Stored data entries:
-- Opening Marker --

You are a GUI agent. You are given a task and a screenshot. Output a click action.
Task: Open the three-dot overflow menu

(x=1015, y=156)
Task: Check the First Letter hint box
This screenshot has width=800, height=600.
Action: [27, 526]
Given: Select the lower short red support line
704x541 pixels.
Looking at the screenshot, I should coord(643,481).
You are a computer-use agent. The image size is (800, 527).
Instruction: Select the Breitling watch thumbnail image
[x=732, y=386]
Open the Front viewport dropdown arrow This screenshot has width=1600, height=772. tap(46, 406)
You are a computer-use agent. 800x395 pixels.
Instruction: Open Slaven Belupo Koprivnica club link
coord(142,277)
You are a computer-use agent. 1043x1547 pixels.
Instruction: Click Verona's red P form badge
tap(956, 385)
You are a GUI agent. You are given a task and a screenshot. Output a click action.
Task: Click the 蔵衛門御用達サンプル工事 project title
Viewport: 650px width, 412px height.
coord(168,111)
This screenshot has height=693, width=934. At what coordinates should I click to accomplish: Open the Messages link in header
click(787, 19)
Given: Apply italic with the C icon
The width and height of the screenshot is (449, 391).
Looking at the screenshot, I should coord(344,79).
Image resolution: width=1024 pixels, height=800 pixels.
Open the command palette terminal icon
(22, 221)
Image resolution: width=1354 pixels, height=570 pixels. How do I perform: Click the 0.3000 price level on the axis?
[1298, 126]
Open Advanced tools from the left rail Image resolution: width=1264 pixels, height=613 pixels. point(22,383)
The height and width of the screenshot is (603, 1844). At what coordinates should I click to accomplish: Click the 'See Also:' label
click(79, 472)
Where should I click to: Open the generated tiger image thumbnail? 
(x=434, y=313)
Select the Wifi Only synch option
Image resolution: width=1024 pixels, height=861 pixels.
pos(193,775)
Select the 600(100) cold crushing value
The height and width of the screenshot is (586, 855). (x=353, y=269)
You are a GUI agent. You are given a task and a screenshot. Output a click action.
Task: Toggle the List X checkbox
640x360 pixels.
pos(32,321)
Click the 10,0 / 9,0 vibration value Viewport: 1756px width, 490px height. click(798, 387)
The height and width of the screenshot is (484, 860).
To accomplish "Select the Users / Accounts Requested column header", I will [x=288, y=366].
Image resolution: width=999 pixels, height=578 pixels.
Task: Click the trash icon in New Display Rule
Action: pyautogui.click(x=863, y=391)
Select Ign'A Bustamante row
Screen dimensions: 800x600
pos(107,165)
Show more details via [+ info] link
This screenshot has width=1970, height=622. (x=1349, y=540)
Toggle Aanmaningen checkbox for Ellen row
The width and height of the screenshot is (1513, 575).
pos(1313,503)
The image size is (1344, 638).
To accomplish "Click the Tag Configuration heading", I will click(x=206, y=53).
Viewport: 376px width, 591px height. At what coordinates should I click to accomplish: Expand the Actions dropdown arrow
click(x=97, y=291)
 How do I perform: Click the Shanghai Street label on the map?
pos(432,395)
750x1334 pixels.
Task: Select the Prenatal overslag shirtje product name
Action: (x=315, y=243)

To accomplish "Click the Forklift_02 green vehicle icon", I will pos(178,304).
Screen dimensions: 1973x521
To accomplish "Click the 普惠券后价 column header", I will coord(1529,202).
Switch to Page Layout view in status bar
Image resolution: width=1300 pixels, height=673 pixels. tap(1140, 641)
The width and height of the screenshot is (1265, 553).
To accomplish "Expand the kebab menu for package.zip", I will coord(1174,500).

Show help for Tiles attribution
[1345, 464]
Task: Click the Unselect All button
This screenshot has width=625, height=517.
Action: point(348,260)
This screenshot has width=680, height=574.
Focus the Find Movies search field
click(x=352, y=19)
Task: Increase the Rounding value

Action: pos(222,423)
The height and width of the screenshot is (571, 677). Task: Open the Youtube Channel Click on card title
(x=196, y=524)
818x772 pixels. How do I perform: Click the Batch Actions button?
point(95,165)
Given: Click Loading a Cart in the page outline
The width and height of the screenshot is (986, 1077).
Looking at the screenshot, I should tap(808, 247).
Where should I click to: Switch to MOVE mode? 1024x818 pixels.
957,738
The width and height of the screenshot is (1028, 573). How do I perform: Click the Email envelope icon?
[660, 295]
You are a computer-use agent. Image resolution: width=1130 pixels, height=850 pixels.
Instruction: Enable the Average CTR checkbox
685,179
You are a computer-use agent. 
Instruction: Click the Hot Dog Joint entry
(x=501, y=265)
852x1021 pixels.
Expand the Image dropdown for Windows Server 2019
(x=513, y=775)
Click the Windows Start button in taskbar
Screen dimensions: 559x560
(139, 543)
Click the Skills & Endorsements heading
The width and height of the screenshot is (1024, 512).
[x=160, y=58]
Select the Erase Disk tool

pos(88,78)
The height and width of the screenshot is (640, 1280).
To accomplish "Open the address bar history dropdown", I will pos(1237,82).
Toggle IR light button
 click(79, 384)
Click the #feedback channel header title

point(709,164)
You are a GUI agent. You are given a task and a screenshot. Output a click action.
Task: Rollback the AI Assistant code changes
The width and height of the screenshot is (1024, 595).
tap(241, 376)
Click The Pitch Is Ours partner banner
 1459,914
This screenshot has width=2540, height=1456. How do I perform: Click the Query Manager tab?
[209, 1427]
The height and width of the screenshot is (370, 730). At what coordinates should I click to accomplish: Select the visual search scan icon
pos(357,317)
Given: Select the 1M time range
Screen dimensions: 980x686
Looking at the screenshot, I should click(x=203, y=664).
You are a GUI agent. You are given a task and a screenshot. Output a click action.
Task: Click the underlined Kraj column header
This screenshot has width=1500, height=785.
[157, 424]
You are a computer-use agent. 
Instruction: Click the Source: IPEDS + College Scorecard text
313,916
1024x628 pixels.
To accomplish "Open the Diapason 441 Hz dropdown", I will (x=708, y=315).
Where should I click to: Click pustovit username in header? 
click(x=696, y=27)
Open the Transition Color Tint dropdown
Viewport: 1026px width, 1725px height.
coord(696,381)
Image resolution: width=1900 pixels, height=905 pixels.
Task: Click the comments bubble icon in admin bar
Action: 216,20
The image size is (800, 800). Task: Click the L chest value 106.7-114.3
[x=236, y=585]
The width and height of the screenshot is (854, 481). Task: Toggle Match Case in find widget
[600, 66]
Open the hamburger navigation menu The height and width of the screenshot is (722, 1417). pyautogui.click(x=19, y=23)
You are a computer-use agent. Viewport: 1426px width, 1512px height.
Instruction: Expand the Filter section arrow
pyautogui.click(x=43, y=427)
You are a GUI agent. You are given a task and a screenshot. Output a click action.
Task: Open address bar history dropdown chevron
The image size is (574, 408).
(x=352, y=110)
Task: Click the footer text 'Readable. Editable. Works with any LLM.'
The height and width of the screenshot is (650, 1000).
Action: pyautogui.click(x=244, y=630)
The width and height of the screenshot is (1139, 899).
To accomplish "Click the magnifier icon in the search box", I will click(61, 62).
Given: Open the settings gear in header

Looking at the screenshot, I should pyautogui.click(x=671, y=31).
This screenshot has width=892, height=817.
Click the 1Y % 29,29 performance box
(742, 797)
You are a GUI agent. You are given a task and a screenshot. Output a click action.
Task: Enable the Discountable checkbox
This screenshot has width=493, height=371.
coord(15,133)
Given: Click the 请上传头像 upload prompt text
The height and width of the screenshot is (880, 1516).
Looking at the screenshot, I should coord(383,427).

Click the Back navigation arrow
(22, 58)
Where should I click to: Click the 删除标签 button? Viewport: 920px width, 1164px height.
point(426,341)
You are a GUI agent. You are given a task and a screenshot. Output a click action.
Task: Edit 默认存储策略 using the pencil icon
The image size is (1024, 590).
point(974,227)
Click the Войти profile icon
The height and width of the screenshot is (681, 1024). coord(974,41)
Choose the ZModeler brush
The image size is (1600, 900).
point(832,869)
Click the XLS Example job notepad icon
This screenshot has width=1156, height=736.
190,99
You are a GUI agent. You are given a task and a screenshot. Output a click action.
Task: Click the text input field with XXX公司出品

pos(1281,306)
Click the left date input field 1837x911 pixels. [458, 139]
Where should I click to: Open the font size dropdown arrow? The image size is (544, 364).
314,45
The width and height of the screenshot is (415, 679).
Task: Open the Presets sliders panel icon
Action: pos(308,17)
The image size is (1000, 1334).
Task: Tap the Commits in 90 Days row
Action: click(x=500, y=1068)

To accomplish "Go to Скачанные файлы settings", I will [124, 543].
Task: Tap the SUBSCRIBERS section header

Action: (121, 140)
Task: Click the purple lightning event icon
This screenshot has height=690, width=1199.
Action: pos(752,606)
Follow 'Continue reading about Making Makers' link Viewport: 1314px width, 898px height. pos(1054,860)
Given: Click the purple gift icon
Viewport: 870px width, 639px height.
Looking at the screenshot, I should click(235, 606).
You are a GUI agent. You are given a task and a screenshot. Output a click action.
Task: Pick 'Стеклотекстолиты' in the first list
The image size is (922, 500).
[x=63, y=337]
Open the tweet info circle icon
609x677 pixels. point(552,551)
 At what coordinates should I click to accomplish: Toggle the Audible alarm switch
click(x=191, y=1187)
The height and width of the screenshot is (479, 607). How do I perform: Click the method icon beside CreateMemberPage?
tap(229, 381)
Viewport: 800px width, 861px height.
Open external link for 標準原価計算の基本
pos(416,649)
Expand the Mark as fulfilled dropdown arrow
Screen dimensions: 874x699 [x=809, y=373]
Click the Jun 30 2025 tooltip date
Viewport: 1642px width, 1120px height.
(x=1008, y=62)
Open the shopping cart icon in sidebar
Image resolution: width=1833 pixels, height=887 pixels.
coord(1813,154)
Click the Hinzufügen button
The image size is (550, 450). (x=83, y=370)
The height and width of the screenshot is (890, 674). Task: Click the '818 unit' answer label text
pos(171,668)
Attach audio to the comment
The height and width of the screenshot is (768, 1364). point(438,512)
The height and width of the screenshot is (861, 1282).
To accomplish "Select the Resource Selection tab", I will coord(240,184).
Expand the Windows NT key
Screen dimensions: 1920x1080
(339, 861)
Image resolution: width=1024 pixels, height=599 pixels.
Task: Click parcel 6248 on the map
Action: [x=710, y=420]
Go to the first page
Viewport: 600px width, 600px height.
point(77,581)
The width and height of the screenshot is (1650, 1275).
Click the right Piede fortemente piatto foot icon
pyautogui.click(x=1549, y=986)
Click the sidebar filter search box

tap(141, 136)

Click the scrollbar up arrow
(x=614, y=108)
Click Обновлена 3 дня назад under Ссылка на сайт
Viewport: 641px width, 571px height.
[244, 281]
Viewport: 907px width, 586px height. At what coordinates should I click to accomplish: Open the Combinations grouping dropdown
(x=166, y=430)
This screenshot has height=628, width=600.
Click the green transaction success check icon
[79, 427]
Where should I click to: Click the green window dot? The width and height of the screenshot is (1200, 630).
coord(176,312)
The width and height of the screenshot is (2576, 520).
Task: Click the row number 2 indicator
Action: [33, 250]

-- Closing Marker --

Work item:
Look through the data above and return each line where the string "left" occurs.

Worked solution:
Open Advanced tools from the left rail Image resolution: width=1264 pixels, height=613 pixels. point(22,383)
Click the left date input field 1837x911 pixels. [458, 139]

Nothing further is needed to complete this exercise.